To generate C++ code form the defined lambda functions it is necessary to involve a macro that rewrites the invocation of filter, map, reduce, etc. into an Expr. Due to limitations of the compiler, it is not possible for VeRDD to override the definitions of many operations such asmap or groupBy Therefore to run the macro properly the compiler must know it is working with a VeRDD[T] instance. Scala's type inference is usually sufficient so it is not necessary in general to specify the type VeRDD[T] explicitly. Unless, for example, you have a function like:

def foo(rdd: RDD[(Long, Long)]): RDD[(Long, Double)] = {
val filtered = rdd.filter((t: (Long, Long)) => t._1 < 10)
rdd.map((t: (Long, Long)) => (t._1, t._2 / 100.0))
}

In this case even if you pass a VeRDD into this function (which will work as VeRDD[T] does implements RDD[T]) it will run the filter and map methods that are defined on RDD and not the ones defined in VeRDD. In this case since and RDD API is being called, the VeRDD passed in will copy the data out of the VE and continue as a normal RDD. To run this on the VE it is necessary to overload or redefine this function as taking and returning a VeRDD like so.

def foo(rdd: VeRDD[(Long, Long)]): VeRDD[(Long, Double)] = {
val filtered = rdd.filter((t: (Long, Long)) => t._1 < 10)
rdd.map((t: (Long, Long)) => (t._1, t._2 / 100.0))
}

2) Lambdas should have types for their parameters

While it is possible to infer the type of the lambda function parameters based on the type of the RDD, it is unfortunately not possible for the compiler to pass that information into the Expr. To transpile the expression into C++ it is necessary for the lambda to be as stand alone as possible, and therefore necessary to define the types for the inputs.

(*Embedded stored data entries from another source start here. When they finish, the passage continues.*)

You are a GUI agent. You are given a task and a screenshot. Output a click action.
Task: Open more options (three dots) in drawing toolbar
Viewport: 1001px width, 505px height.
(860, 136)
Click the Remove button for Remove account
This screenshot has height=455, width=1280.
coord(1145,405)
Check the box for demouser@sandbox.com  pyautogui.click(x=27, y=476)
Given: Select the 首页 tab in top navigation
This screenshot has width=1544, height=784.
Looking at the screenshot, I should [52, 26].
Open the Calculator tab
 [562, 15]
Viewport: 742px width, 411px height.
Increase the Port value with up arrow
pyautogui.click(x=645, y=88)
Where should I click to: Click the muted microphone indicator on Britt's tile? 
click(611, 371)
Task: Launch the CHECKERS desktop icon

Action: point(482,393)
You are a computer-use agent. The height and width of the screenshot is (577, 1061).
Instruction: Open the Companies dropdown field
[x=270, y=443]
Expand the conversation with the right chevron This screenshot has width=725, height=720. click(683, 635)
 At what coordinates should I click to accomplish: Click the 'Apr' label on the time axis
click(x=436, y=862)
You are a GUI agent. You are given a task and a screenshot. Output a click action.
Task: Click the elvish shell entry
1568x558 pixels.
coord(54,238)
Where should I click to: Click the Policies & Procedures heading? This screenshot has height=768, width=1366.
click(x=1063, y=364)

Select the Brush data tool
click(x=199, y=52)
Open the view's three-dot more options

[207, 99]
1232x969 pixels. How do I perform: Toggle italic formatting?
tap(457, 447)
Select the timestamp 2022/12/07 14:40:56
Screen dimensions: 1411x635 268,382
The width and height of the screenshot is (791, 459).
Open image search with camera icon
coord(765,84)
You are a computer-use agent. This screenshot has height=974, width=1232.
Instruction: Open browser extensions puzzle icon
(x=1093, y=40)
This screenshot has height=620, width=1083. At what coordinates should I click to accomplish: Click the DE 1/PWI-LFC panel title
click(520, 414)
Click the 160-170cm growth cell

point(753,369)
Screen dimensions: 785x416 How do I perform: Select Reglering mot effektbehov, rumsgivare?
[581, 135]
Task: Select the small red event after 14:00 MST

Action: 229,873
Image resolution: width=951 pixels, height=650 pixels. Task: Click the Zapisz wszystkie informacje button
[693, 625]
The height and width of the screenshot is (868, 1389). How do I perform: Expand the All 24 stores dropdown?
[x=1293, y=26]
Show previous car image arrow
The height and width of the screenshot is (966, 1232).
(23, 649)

3) Lambdas currently only support a limited number of types

It is currently possible to use Int, Long, Double, Float and Instant inside of lambda function parameters. It is also necessary that there's no implicit conversions used inside the lambda function, as that is not C++ compatible.

4) The lambda function must contain the entire code

Calling functions defined elsewhere will get translated in to function calls in C++. With the exception of some simple numerical functions, the function will not in general be available on the VE. It is not currently possible to have scala inline the function when reifying it into an Expr, but it might become possible in the future.

5) Custom classes or case classes are not supported

Currently it is necessary to use Tuples when dealing with groups of values as it is not currently possible to inline the definition of the case class. This limitation might be lifted in the future.

Explicit API

The RDD compatible methods of the VeRDD API leverage macros to rewrite the method call. With map for example, it is rewritten into vemap. There are functions for vefilter, vegroupBy, vereduce, vesortBy and more.

The example above can be converted to use the ve methods as follows:


val verdd = sc.veParallelize(numbers)
verdd
.vefilter(reify { (a: Long) => a % 3 == 0 && a % 5 == 0 && a % 15 == 0 })
.vemap(reify { (a: Long) => ((2 * a) + 12) - (a % 15) })
.vereduce(reify { (a: Long, b: Long) => a + b })

In general there's no advantage to using the ve versions of the API other than to be more explicit that it the code will run on the VE.